Foreign-born parents can be reassuring to adults who worry about high school rugby.
Perhaps 75 to 100 attended Saturday's game between Elsie Allen and the Marin Highlanders, the leading teams in Northern California's Redwood conference. The welcome turnout prompted a Highlanders assistant to observe expatriates have been 'really good' in addressing safety and other worries among parents of the burgeoning team.
The inference is that knowledgeable adults are validating some of the coaching staff's work. Parents who don't know the sport are being educated by parents who do.
Although San Francisco is arguably America's rugby epicenter, far more adults are familiar with soccer while lacrosse has shot right past our code of football, in part because Eastern transplants have jumped in to boost fledgling lax programs. While youth and high school rugby teams have been established in some cases for more than 20 years, many have struggled to gain the ultimate seal of legitimacy: parental approval.
Often enough, coaches say, it is due as much to parents' failure to grasp the sport as to teams' conduct and management, rugby's traditional shortcoming at the senior level. The insight, then, is that foreign-born Americans needn't coach or manage, but can help confer legitimacy by supporting sons and daughters who play the game.
The Highlanders helped their cause by conventional means, billing the contest as a 'homecoming' game for the league title while simultaneously staging an alumni barbeque. Played at a high school facility, the event was more appealing than the soccer game across the way.
In a back-and-forth match that saw three second-half lead changes, Elsie Allen prevailed 21-17, scoring the winning try on the game's final play. Highlander parents were stunned -- in part because they could not understand the referee's signals and also since there was no scoreboard (and timeclock). Always something else to do ...
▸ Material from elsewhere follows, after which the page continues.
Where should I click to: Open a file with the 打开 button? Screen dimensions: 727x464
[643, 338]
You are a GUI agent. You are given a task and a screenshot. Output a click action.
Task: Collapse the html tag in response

The muppet coach of the Highlanders also doesn't realize that when you have a full arm penalty 10m in front of the posts, you oughta take the points.
Posted by: LOLing | 07 April 2009 at 10:43
Go to Home Depot, buy a 4 ft x 4 ft. piece of dry erase board for $13. Add a Dry erase marker .....bingo! Scoreboard.
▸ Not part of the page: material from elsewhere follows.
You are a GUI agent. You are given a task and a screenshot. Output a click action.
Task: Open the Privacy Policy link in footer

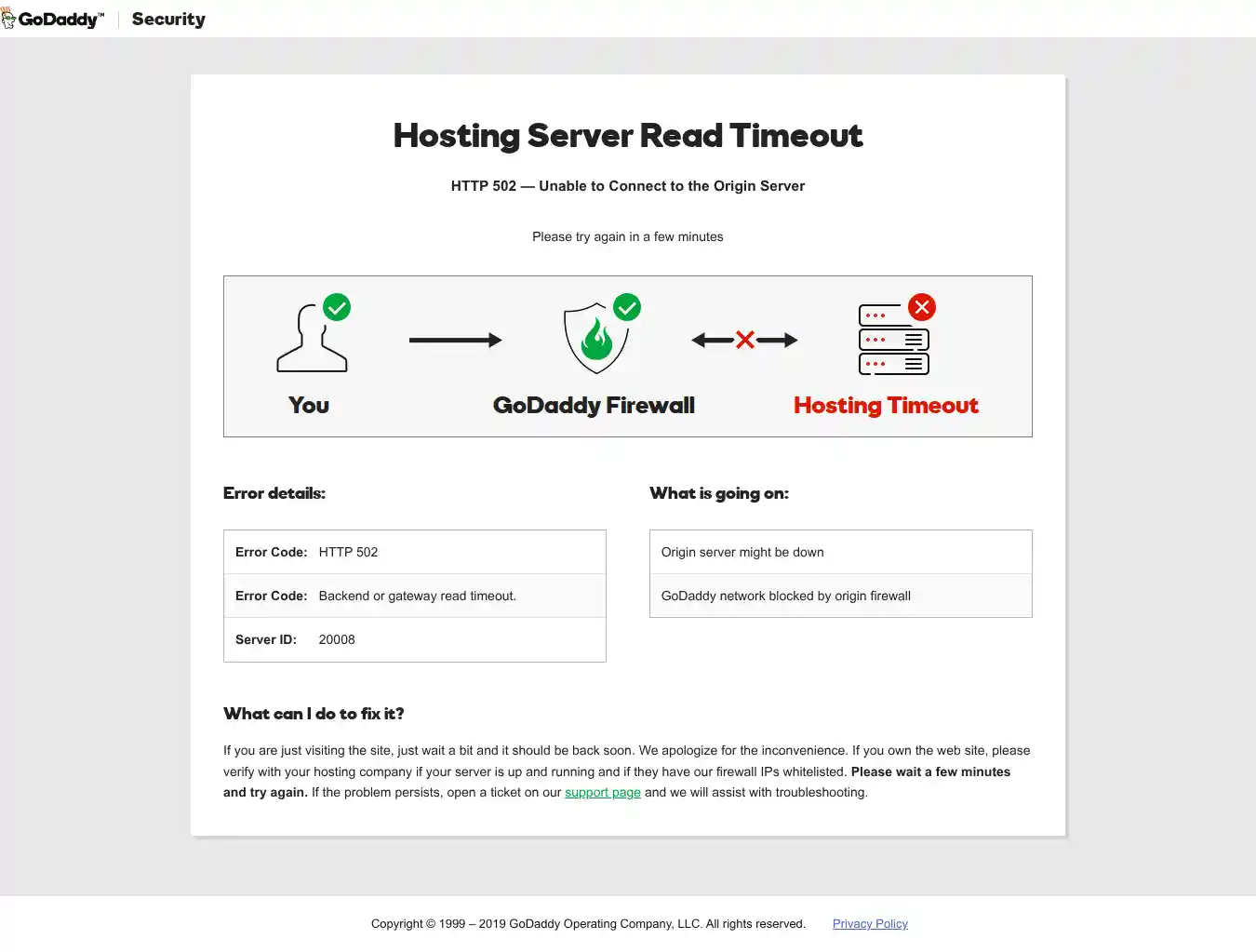point(870,923)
Tape some leftover firework sparklers to the edge for a "scoreboard with pyros"
Posted by: Old Beaver | 07 April 2009 at 10:59
This article is a bunch of nonsense.
Posted by: MCK | 07 April 2009 at 12:44
LOLing,
Please stop it with the "full arm" and "short arm" crap. There are perfectly good terms for a penalty and a Free Kick without people adding new names.
MCK,
This article is not nonsense at all, it highlights something positive, while highlighting a simple thing that really should be added, which would confer some much needed legitimacy to rugby matches.
Posted by: Nick | 07 April 2009 at 15:54
People new to the sport will pick up on it more quickly, if they can tell what the score is.
I hate showing up to my alma mater on a Saturday afternoon and needing to ask about the score, then getting 2 or 3 different answers.
Posted by: L town Wells | 07 April 2009 at 17:35
When parents ask coaches why there is no scoreboard, the right answer is 'ask the Athletic Director and Administration of the school'.
Some enterprising soul should setup up USARUGBYTOURS.com because I'm pretty confident if you live overseas and get the chance to tour CA,NY, etc. visit a few colleges, and play rugby you'd go in a heartbeat.
Posted by: Hmmm | 08 April 2009 at 15:17
I suggest that USAR form an exploratory committee that could solicit nominations for names of LAU volunteers to form a committee to solicit input from local representatives who may or may not want to give recommendations to fund-raising organizations who might approach potential corporate sponsors to suggest avenues for funding scoreboards. Only after, of course, an extensive examination of the potential benefits of scoreboards on each tier of US Rugby, which would have to be thoroughly detailed in a position statement. And then Gainline could write hours of banal commentary on how inept USAR was at getting the score board issue resolved.